Mundaun stands out, Mundaun inspires: The scary game fascinates in the test with its unusual setting, the remote alpine pastures in the Swiss mountains. The hand-drawn black-and-white graphics and the dramatic story about a curse, alpine ghouls, and a talking goat's head already make the thoughtful horror adventure one of the surprises of the 2021 gaming year.

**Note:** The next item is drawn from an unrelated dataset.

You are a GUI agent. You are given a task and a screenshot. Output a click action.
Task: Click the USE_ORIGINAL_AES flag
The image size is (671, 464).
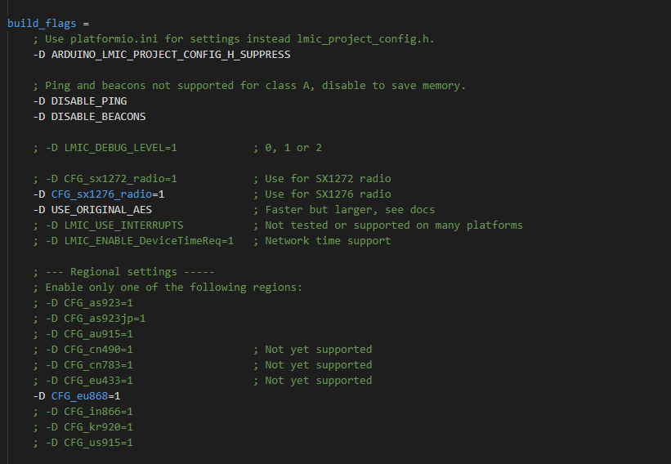point(101,210)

This game starts oddly enough: Curdin, the game's protagonist, returns by bus to the remote Swiss village of Mundaun - a rough-hewn, rugged black-and-white mountain world that won't let him go for the next few days, and me for the next good ten hours. He spent part of his childhood in this seclusion with his grandfather, and now a sad occasion calls him back there: during the bus ride, he reads aloud the letter that prompted him to travel back in time - the village priest has written to tell him that his grandpa has died. An unusual voice-over flanks the written texts and subtitled dialogues in the game: namely, it is in Romansh (also known as Bündnerromanisch or Romontsch), the fourth official national language of Switzerland, which is spoken by only about 60,000 people. It gives the title, similar to its unusual appearance, its very own original atmosphere, which contributes a lot to how you feel like a player in Mundaun.
After the character gets off the bus, you walk across the monochrome grassy hills in the first-person view - there's a burnt barn on the left, and on the right, you go down the slope to a distant chapel. Sure, the graphics are crude and far from the state-of-the-art in terms of modeling, but the textures hand-drawn by developer Michel Ziegler and then glued to the objects on the computer give Mundaun a very distinctive, appealing look.
The main character, Curdin, quickly realizes that all is not right up here in the mountains: he finds the charred corpse of his grandfather in a burned barn, while the open grave in the cemetery is empty - and yet the priest wants him to know that the dead man was buried long ago. The whole thing is very strange!
Little by little, a not-so-small world full of quaint places and little game mechanics opens up.
Conclusion
The fairy tale about the pact with the devil is not radically new, but it is told in such an unspent and exciting way. I gradually discover more dark places in the alpine world, wander through caves and bunkers, get pulled into dark dreams, or meet crazy inhabitants. Walkie-talkie conversations with soldiers from an old war, a nighttime toboggan race, the ghostly beekeepers at the glassy mountain lake - the Swiss indie game offers unique, exciting, and quaint experiences.